Average conservative voters have spent 2017 observing the arbiters of discourse on the right focus on the alleged wiring of Trump Tower by pro-Obama forces in the "deep state." They've bristled at the impunity with which Trump administration officials were supposedly "unmasked" by Obama officials like Susan Rice to achieve political ends.

They've marveled at the injustice of allowing untold millions of illegal immigrants to steal the popular vote from Trump in 2016. They've been consumed with the nefarious conspiracy by Democrats, the press, foreign officials, and political consultants to misuse intelligence products to shackle the president.

The FBI, the Department of Justice, the CIA; all are in on the plot to undermine the Trump presidency from within. Establishment Republicans who have criticized Trump for threatening his Department of Justice or failing to condemn white nationalism with proper zeal are eager to see the president fail.

Trump officials administer these agencies that are supposedly engineering these egregious violations of the public trust, and these agencies are overseen by GOP-dominated congressional committees. Why would any Republican be moved to vote for more Republicans if these are the results? These intractable obstacles in the way of Trump render their vote meaningless. A conservative might be tempted to wallow in despair.

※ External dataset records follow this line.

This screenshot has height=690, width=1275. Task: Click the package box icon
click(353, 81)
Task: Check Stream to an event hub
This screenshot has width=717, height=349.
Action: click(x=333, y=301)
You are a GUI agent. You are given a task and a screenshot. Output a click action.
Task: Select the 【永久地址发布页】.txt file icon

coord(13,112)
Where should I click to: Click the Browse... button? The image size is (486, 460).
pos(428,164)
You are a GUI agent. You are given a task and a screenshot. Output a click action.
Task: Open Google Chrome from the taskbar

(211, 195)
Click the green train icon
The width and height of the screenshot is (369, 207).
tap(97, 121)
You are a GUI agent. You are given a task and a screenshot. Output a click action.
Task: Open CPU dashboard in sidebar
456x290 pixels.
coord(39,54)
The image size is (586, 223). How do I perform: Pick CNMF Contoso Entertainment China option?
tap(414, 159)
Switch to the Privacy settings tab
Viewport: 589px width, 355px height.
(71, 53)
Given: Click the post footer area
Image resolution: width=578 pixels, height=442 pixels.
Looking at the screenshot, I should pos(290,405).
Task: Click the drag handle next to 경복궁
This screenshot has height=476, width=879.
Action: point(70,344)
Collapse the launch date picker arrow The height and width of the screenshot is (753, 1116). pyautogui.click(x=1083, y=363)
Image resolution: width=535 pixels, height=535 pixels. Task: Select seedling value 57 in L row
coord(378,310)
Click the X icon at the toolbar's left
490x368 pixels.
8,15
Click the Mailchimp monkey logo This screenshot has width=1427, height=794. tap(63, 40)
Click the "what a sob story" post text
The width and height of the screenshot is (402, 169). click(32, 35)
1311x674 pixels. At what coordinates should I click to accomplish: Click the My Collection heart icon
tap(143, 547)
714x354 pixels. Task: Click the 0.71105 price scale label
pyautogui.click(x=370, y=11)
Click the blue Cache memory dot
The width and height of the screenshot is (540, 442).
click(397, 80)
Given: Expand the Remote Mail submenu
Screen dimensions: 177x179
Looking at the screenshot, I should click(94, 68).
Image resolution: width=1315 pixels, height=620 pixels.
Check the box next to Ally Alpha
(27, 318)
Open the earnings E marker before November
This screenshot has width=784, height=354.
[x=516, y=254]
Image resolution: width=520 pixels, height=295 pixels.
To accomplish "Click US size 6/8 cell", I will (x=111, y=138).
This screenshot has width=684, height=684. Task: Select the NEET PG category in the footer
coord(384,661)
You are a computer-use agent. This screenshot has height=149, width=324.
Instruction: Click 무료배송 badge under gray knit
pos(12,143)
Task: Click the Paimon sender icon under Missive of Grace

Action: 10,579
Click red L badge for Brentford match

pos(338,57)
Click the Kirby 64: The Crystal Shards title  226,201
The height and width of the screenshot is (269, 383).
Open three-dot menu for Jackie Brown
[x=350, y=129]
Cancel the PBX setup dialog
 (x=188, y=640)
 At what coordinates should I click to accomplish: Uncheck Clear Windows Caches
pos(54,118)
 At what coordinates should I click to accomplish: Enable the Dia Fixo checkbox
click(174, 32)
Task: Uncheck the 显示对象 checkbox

Of course, one could argue that Donald Trump cannot simultaneously be a successful president and be the victim of a remorseless campaign of sabotage orchestrated by Maoist insurgents weaving silently in and out of the bureaucracy. It's also not illogical to suggest that a competent president can overcome a bureaucratic culture arrayed in opposition to Republican policy objectives; it has been done before.

For whatever reason, though, these arguments do not energize the pro-Trump conservative commentariat. After all, being buffeted by events beyond your control is, in a way, comforting. There is a perverse kind of freedom in lacking agency.

For a movement that is united in antipathy toward a culture of victimization in theory, conservatives have spent 2017 demonstrating that they're not all that opposed to it in practice. Perceiving yourself as persecuted might get you to tune in, but it won't get you to turn out; not if your ambitions are only going to be thwarted by unseen forces.

The right spent the last decade relegating Democrats to a position of powerlessness they hadn't known in nearly a century, and for what? Only to have their agenda scuttled by Fusion GPS and Agent Peter Strozk? No wonder Republicans are depressed.